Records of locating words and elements

################

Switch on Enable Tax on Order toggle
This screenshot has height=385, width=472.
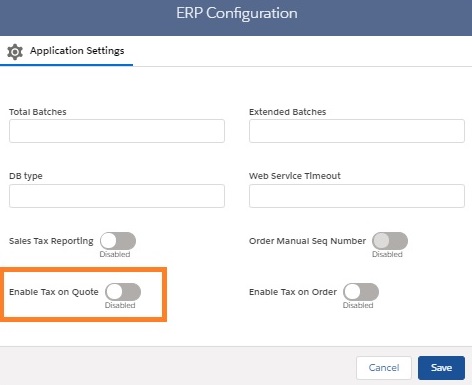[x=361, y=292]
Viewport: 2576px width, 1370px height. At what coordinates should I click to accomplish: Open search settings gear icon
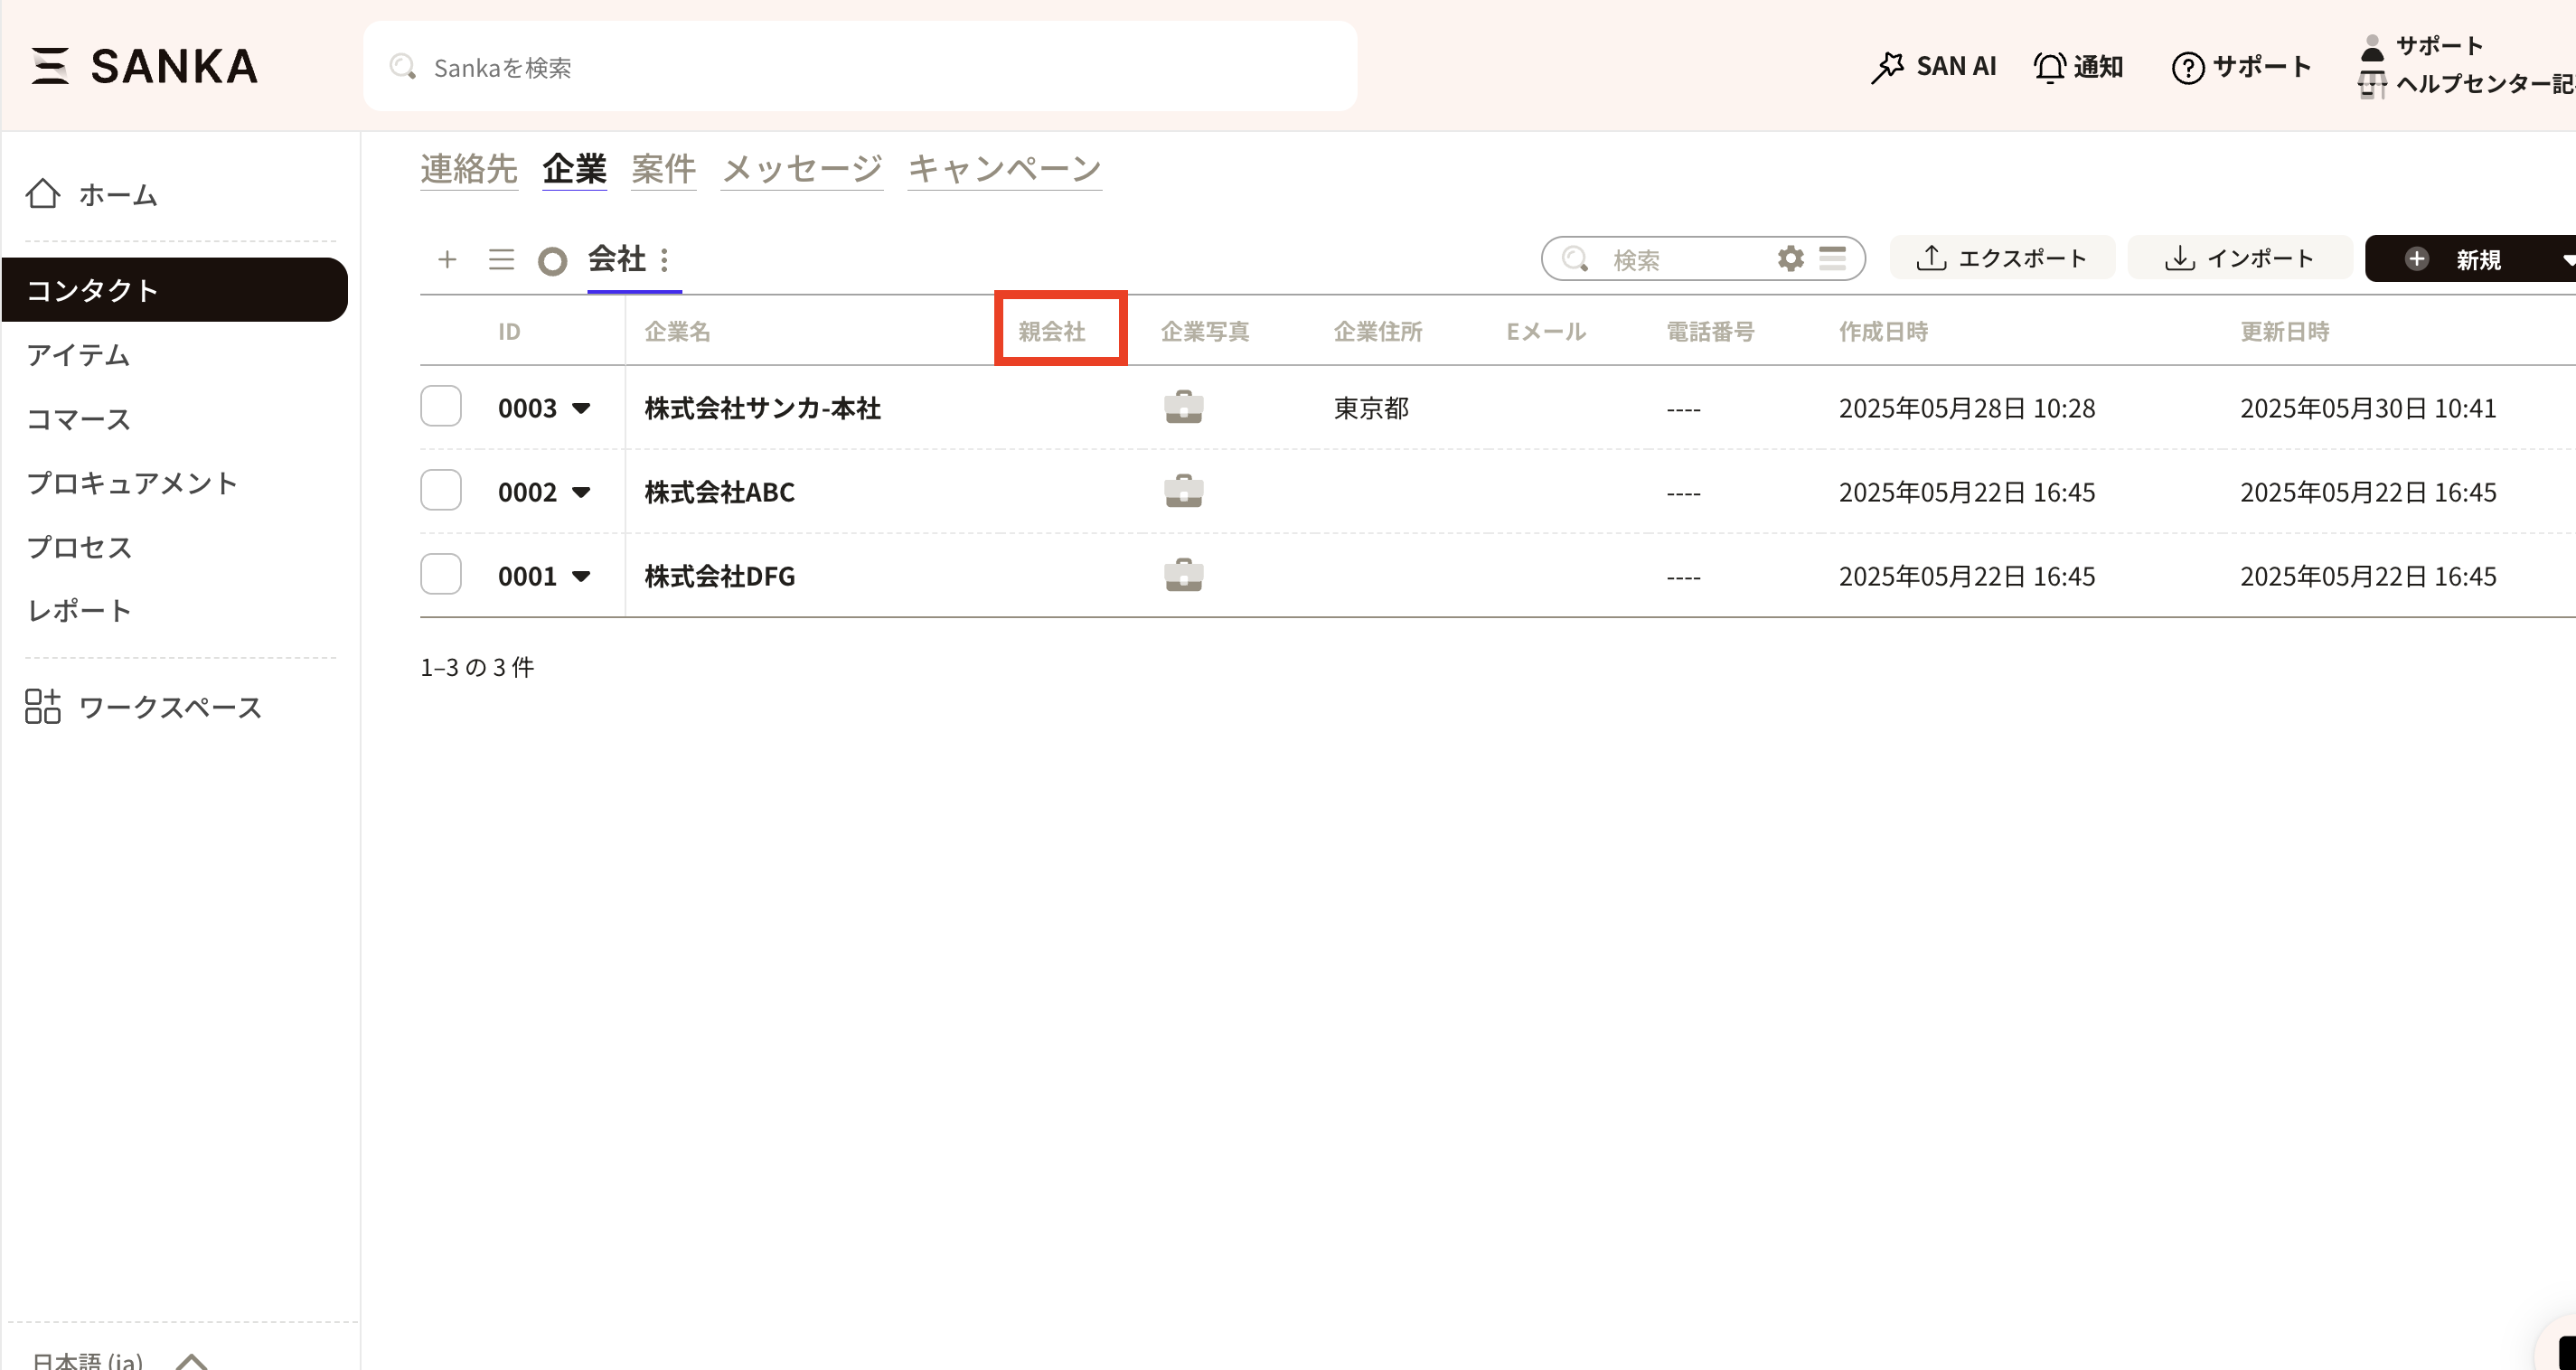(1790, 259)
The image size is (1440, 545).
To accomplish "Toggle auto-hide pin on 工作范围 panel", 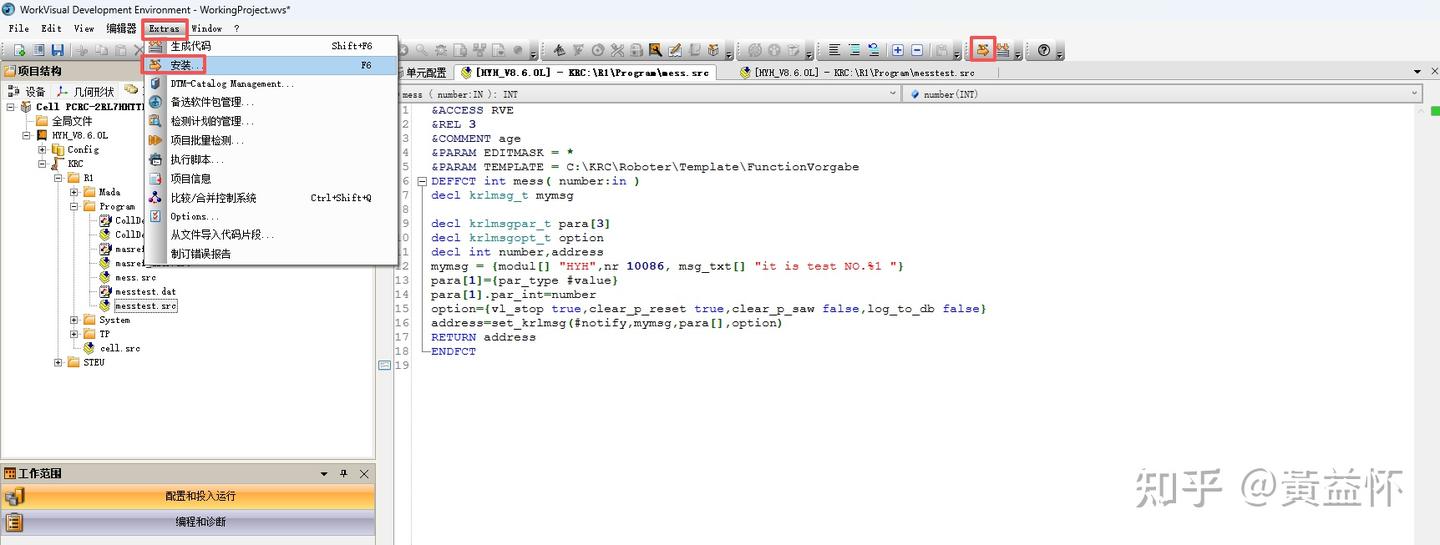I will pyautogui.click(x=344, y=474).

################

Gather every line of the data above that contains the string "width", and copy each one unchanged. Matching is case-sensitive.

## EXERCISE SOLUTION
This screenshot has height=385, width=472.
Viewport: 2576px width, 1370px height. At what coordinates should I click to accomplish: Open search settings gear icon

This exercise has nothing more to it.